(SUPPLIED MATERIAL begins)

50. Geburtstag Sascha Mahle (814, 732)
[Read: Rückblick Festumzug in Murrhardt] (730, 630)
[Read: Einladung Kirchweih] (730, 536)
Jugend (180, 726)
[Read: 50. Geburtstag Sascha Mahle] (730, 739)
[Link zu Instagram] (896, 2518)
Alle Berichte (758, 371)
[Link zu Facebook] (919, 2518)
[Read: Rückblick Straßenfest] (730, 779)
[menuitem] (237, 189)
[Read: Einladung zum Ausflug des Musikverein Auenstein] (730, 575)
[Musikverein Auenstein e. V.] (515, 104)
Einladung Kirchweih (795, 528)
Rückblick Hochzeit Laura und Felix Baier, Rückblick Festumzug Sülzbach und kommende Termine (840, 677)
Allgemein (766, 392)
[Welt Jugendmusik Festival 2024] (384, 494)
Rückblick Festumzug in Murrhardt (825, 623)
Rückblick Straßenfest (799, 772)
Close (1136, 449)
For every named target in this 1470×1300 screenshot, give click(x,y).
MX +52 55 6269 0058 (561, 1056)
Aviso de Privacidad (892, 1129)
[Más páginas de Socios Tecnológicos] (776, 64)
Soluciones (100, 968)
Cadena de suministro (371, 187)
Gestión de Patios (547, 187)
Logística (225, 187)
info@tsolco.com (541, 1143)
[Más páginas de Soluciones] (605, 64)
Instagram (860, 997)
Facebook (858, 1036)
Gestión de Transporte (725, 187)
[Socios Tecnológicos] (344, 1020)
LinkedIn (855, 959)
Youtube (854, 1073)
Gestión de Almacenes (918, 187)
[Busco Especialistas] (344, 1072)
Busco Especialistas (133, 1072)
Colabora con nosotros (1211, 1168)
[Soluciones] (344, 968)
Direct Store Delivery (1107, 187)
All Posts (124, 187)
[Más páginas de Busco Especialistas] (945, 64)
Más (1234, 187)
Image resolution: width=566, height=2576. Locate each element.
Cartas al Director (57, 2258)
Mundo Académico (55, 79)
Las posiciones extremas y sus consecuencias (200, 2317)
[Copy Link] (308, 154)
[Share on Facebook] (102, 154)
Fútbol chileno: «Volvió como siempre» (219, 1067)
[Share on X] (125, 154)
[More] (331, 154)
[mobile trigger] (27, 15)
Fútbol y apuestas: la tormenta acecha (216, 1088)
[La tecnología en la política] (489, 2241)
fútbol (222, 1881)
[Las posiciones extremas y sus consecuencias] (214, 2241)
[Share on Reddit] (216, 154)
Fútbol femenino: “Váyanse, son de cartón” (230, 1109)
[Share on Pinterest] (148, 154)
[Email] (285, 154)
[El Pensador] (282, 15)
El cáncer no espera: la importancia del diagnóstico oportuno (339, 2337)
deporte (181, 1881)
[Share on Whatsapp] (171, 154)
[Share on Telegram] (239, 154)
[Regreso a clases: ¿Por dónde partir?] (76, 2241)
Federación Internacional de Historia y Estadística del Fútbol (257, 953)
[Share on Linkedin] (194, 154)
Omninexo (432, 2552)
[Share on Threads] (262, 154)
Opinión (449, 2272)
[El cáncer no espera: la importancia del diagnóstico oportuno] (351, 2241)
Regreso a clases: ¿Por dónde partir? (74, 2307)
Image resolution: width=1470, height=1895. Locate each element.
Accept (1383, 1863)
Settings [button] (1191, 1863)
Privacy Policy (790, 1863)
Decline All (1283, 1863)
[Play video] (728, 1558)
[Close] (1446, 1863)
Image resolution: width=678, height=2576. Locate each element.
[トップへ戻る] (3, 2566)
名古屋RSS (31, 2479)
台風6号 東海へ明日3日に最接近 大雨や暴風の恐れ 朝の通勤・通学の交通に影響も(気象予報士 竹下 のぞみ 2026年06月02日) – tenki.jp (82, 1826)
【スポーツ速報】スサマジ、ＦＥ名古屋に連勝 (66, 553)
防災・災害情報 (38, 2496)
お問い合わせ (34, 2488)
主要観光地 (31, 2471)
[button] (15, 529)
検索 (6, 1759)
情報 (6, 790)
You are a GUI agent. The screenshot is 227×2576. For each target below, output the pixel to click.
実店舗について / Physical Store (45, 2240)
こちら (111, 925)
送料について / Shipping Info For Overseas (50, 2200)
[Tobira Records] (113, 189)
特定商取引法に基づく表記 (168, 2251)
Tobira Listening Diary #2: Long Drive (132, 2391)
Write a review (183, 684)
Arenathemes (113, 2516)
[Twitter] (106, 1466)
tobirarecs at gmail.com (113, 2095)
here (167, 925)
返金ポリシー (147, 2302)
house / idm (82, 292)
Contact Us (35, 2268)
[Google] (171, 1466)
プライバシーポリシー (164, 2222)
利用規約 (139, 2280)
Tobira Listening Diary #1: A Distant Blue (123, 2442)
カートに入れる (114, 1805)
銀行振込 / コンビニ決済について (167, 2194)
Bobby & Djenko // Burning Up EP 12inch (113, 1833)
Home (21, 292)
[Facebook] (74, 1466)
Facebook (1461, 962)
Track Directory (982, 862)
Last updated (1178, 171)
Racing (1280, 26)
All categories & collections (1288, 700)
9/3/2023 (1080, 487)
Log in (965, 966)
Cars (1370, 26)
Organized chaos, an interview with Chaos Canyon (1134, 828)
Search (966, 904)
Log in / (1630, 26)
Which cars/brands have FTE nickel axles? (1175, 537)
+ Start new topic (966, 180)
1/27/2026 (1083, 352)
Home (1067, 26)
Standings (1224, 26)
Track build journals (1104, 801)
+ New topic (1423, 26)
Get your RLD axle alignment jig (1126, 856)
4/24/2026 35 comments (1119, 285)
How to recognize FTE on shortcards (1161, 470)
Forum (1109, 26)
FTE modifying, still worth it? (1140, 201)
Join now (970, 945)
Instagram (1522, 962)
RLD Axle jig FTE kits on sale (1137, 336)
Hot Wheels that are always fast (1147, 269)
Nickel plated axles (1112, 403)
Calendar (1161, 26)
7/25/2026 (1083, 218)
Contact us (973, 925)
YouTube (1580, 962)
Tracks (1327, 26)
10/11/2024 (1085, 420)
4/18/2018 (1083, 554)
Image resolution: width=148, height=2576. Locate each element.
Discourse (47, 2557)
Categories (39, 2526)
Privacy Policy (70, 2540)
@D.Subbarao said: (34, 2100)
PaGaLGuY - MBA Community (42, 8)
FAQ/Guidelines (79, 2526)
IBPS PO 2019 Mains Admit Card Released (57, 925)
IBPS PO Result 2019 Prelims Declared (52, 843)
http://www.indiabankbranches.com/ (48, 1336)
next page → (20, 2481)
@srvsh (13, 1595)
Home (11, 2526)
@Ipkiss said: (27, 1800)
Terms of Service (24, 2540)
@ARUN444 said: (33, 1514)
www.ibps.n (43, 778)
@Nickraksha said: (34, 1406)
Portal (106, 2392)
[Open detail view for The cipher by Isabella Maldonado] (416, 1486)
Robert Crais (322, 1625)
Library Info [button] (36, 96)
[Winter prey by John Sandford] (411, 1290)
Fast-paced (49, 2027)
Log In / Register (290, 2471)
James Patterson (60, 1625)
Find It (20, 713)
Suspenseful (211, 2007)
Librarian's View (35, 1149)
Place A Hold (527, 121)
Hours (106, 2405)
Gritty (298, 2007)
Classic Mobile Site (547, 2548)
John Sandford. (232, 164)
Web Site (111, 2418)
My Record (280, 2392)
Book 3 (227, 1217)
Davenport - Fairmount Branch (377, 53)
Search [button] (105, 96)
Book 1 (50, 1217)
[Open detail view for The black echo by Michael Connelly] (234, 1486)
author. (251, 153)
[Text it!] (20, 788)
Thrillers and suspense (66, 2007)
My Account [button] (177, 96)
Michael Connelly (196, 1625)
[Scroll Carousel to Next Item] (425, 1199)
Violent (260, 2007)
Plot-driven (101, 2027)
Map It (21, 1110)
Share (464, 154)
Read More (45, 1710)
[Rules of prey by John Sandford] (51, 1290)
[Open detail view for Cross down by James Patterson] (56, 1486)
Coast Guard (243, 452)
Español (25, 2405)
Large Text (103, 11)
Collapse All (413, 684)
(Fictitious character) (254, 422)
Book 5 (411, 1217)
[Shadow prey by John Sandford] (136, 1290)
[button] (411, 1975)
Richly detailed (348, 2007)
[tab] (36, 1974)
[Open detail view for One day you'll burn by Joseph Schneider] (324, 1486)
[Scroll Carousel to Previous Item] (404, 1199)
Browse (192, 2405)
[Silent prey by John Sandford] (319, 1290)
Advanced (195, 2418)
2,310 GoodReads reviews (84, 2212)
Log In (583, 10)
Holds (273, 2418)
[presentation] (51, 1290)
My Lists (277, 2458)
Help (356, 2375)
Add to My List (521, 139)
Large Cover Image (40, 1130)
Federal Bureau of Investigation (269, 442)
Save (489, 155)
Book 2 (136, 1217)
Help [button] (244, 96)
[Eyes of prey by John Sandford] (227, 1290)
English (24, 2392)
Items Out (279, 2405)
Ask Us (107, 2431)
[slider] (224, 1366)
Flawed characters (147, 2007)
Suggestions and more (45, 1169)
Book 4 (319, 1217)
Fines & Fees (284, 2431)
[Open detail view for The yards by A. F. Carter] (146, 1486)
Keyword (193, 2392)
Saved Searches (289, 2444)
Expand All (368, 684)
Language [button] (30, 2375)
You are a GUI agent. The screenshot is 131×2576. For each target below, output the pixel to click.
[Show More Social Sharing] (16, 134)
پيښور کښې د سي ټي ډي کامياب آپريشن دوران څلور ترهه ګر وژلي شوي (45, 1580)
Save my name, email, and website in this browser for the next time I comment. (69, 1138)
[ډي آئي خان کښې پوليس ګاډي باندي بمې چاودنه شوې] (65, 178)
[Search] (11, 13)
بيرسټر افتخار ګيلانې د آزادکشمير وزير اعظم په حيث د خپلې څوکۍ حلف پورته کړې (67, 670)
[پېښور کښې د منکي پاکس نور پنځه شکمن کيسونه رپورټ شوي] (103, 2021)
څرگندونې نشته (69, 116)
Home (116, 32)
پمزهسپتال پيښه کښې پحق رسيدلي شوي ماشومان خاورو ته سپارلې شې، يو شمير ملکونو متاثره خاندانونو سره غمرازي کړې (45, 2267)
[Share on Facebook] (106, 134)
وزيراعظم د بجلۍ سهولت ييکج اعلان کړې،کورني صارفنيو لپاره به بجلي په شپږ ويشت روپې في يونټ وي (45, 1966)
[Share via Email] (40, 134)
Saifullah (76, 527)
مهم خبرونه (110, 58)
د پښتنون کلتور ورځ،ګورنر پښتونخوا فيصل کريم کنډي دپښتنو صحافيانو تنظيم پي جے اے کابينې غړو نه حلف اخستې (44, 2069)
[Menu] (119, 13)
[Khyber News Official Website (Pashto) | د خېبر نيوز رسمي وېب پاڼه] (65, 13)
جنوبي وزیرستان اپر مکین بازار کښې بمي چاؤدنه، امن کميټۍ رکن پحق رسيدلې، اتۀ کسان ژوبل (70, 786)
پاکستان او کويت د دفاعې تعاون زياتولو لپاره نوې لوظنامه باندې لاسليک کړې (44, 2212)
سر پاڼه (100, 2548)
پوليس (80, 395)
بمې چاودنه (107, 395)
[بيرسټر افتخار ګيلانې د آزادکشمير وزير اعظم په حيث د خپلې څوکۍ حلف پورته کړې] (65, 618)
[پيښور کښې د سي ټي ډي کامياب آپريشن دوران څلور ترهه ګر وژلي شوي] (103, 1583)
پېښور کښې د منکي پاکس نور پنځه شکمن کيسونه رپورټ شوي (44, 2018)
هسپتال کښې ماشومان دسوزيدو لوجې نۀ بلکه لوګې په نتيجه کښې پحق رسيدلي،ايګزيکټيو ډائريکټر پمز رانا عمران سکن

(SUPPLIED MATERIAL ends)

Which lines in the records above contain the string "Store"? Copy them.

RESULT FOR THIS EXERCISE ▸
Direct Store Delivery (1107, 187)
実店舗について / Physical Store (45, 2240)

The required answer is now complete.